In the local theory of regular surfaces \(S \subset \mathbb{R}^3\), an immediate example of a 'directed magnitude' comes from considering the velocity of a moving point. Let us imagine a point that moves along a curve \(\gamma(\tau)\) within \(S\), where \(\gamma\) is a map \(I \subset \mathbb{R} \rightarrow S\). The velocity of the moving point is a vector (in the larger space \(\mathbb{R}^3\)) that is always tangent to the surface \(S\). Due to this picture, 'directed magnitudes' defined within a curved surface or manifold are also called tangent vectors or simply vectors.

At every point \(p\) of the surface or manifold there is a tangent plane, which is a vector subspace of \(\mathbb{R}^{3}\). In the local theory of regular surfaces \(S \subset \mathbb{R}^3\), the tangent plane plays a particularly important role. The first fundamental form on the tangent plane is defined as the restriction of the dot product in \(\mathbb{R}^3\) to the tangent. From the coefficients of the first fundamental form, one obtains all the concepts of intrinsic geometry, which include angles between curves, areas of regions, Gaussian curvature, geodesics, etc.

In order to make sense of calculus on abstract manifolds, we need to introduce the tangent space to a manifold at a point, which we can think of as a sort of 'linear model' for the manifold near the point. Because of the abstractness of the definition of a smooth manifold, this can become quite an intricate procedure in the mathematical literature. There one can find several different, but equivalent ways to define tangent vectors to a smooth manifold:

Different ways to define tangent vectors to a manifold \(\mathcal{M}\):

  • Algebraic definition: Tangent vectors as derivations of the space of germs. Briefly: Tangent vectors are derivations acting on scalar functions.

  • Geometric definition: Tangent vectors as equivalence classes of differentiable curves. Briefly: Tangent vectors are tangents to curves lying on the manifold.

  • Physicist's definition: Tangent vectors as equivalence classes of coordinate \(n\)-tuples. Briefly: Tangent vectors are elements of \(\mathbb{R}^n\) with a particular transformation behavior. Or stated differently: An object is a vector if it transforms like a vector.

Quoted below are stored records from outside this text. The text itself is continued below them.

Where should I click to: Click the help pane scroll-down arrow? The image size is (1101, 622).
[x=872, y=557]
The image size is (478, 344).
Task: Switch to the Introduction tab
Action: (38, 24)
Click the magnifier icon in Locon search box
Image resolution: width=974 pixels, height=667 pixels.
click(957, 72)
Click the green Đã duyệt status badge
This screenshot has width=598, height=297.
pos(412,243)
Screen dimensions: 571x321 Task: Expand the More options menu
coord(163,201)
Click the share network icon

It is a matter of individual taste which of the various characterizations of \(T_p \mathcal{M}\) one chooses to take as the definition. The algebraic definition, however abstract it may seem at first, has several advantages: it is relatively concrete (tangent vectors are actual derivations of \(C^\infty(\mathcal{M})\), with no equivalence classes involved); it makes the vector space structure on \(T_p \mathcal{M}\) obvious; and it leads to straightforward coordinate-independent definitions of differentials, velocities, and many of the other geometric objects.

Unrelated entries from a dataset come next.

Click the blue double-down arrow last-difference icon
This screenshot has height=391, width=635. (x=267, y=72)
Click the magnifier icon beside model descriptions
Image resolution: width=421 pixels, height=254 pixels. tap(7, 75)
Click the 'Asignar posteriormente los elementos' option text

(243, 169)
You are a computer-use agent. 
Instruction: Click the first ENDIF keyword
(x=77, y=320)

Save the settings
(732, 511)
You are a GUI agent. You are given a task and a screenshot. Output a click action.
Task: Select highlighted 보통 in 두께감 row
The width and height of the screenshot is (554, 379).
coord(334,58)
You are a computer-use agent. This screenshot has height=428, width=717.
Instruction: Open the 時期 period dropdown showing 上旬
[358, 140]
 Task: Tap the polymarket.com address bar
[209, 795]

In the following paragraphs, we follow more or less the algebraic track, but in simple practical steps. The task is to construct the tangent space at a point \(p\) in a manifold \(\mathcal{M}\), without an embedding in a higher-dimensional space, using only things that are intrinsic to \(\mathcal{M}\). Two relevant concepts we had introduced previously are curves \(\gamma: I \subset \mathbb{R} \to \mathcal{M}\) and functions \(f: \mathcal{M} \to \mathbb{R}\).

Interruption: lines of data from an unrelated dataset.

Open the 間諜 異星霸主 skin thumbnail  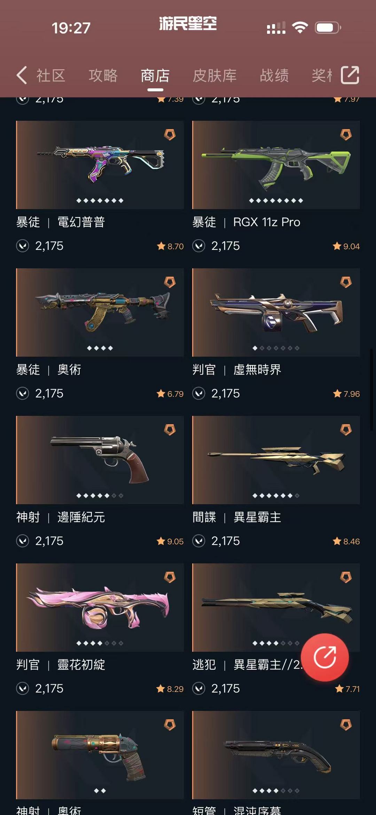276,460
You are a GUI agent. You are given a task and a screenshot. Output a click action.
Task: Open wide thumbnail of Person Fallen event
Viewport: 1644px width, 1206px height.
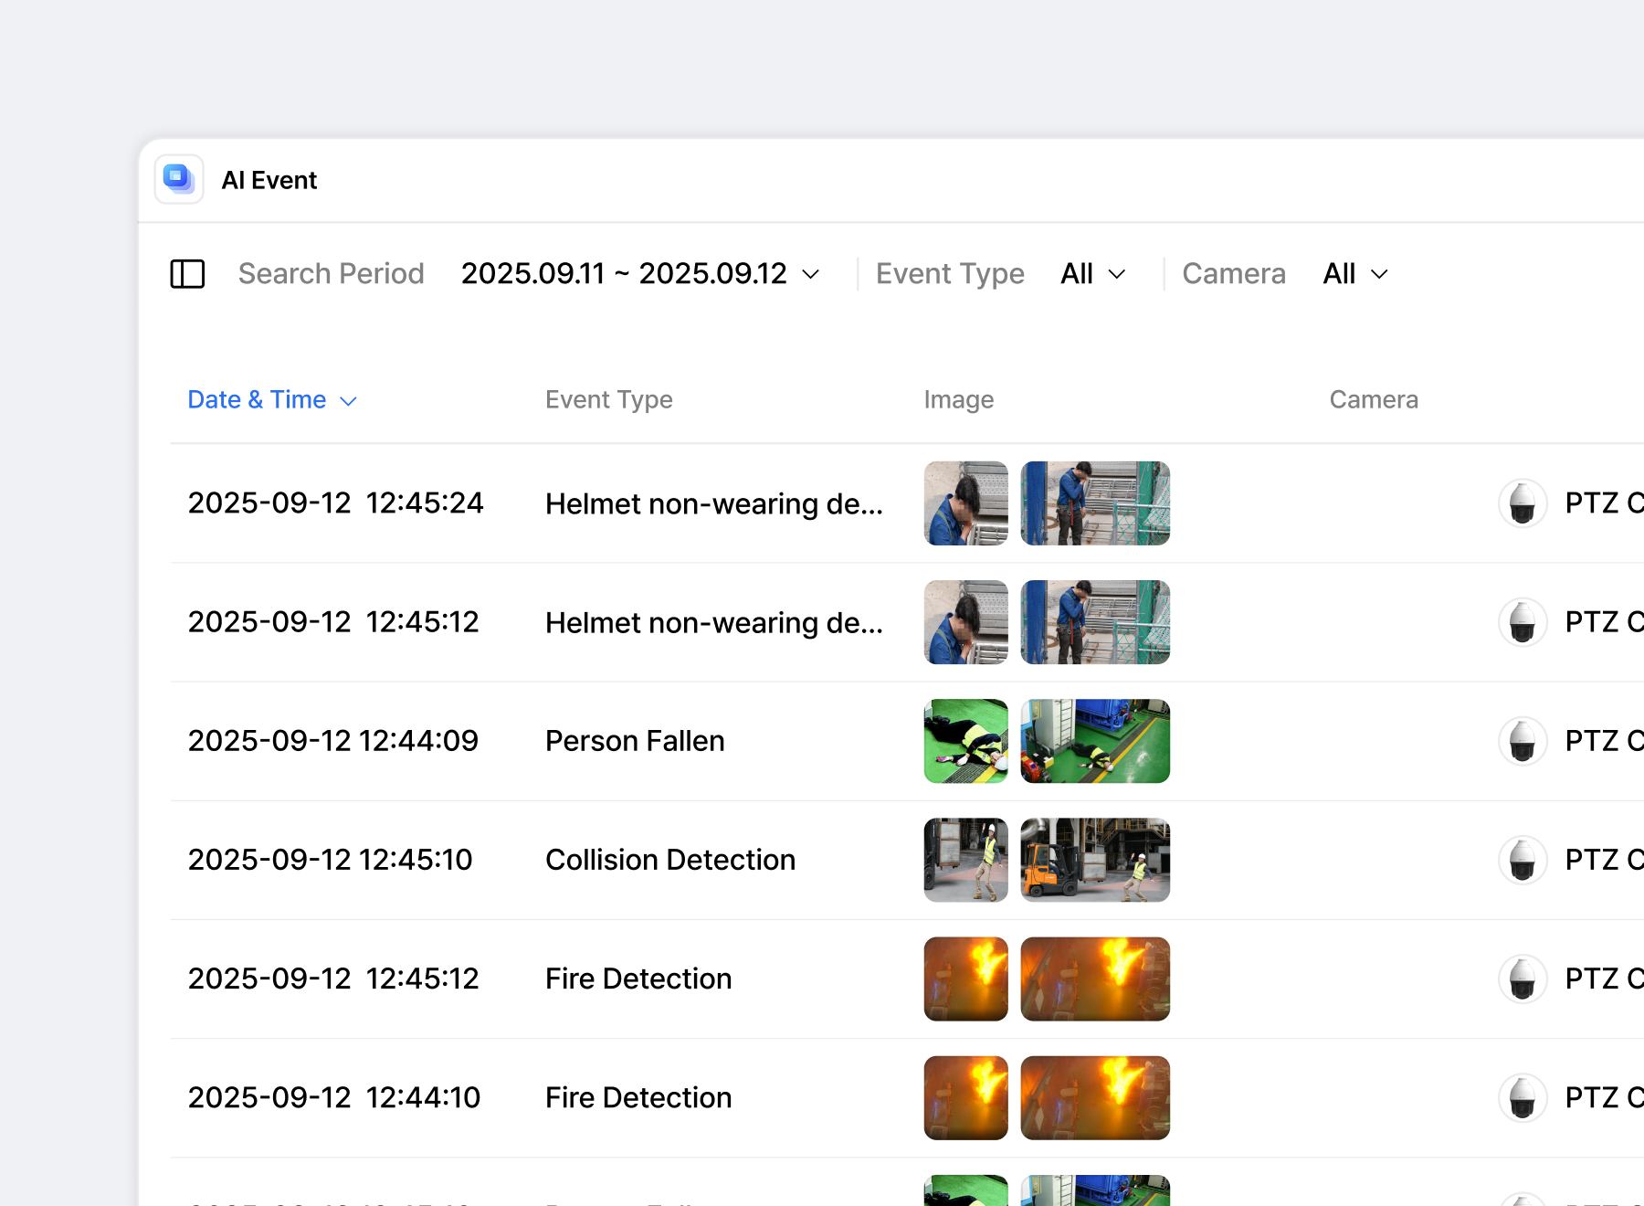(x=1095, y=741)
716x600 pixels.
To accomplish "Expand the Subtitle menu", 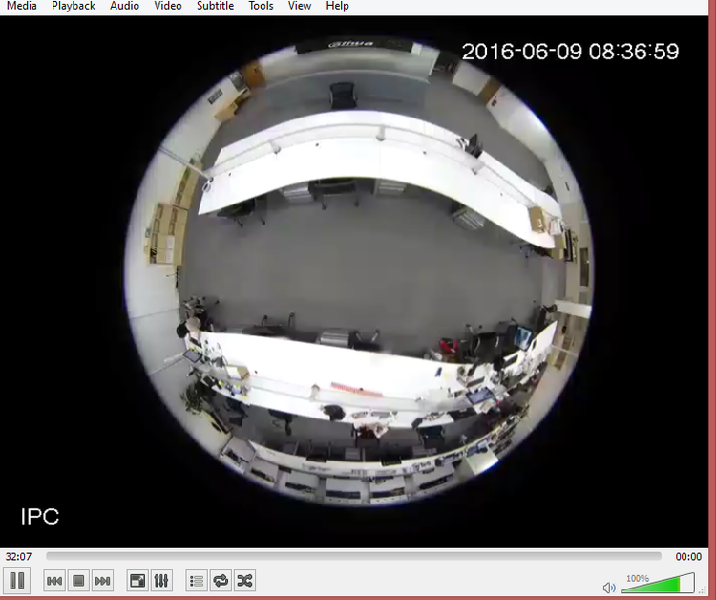I will [215, 6].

One first guess might be to use our intuition that there are objects called 'tangent vectors to curves' which belong in the tangent space. We might therefore consider the set of all parameterized curves through \(p\), that is, the space of all (nondegenerate) maps \(\gamma: I \subset \mathbb{R} \to \mathcal{M}\) such that \(p\) is in the image of \(\gamma\). The temptation is to define the tangent space as simply the space of all tangent vectors to these curves at the point \(p\). But this is obviously cheating; the tangent space \(T_p\) is supposed to be the space of vectors at \(p\), and before we have defined this we don't have an independent notion of what 'the tangent vector to a curve' is supposed to mean.

We could try to define a tangent vectors as the 'directed velocities' \(d\gamma/d\tau\) of the curves \(\gamma(\tau)\) going through \(p\). However, we cannot directly differentiate \(\gamma(\tau)\) with respect to \(\tau\) without an embedding because the expression \(\gamma(\tau+\delta)-\gamma(\tau)\) is undefined: we cannot 'subtract' one point from another. To circumvent this difficulty, we must take a step in the direction of abstraction. We will focus not on points but on functions of points.

The strategy is to define a tangent vector as a directional derivative at a point \(p\) of a real-valued function on a manifold \(\mathcal{M}\). Furthermore, since we cannot use vectors in an ambient Euclidean space to provide the notion of direction, we simply talk about curves on \(\mathcal{M}\) through \(p\) as providing a notion of direction. The following construction makes this precise.

Definition.

Let \(\mathcal{M}\) be a differentiable manifold, \(p\) be a point on \(\mathcal{M}\), and let \(U\) be an open neighborhood of \(\mathcal{M}\). Let \(\epsilon > 0\), and let \(\gamma : (-\epsilon, \epsilon) \to U\) be a differentiable curve on \(\mathcal{M}\) such that \(\gamma(0) = p\). For any differentiable function \(f : U \subset \mathcal{M} \to R\), we define the directional derivative of \(f\) along \(\gamma\) to be the number

\[\textrm{D}_{\gamma}f(p) = \left.\frac{d}{d\tau}\right|_{\tau=0}f(\gamma(\tau)) \;.\]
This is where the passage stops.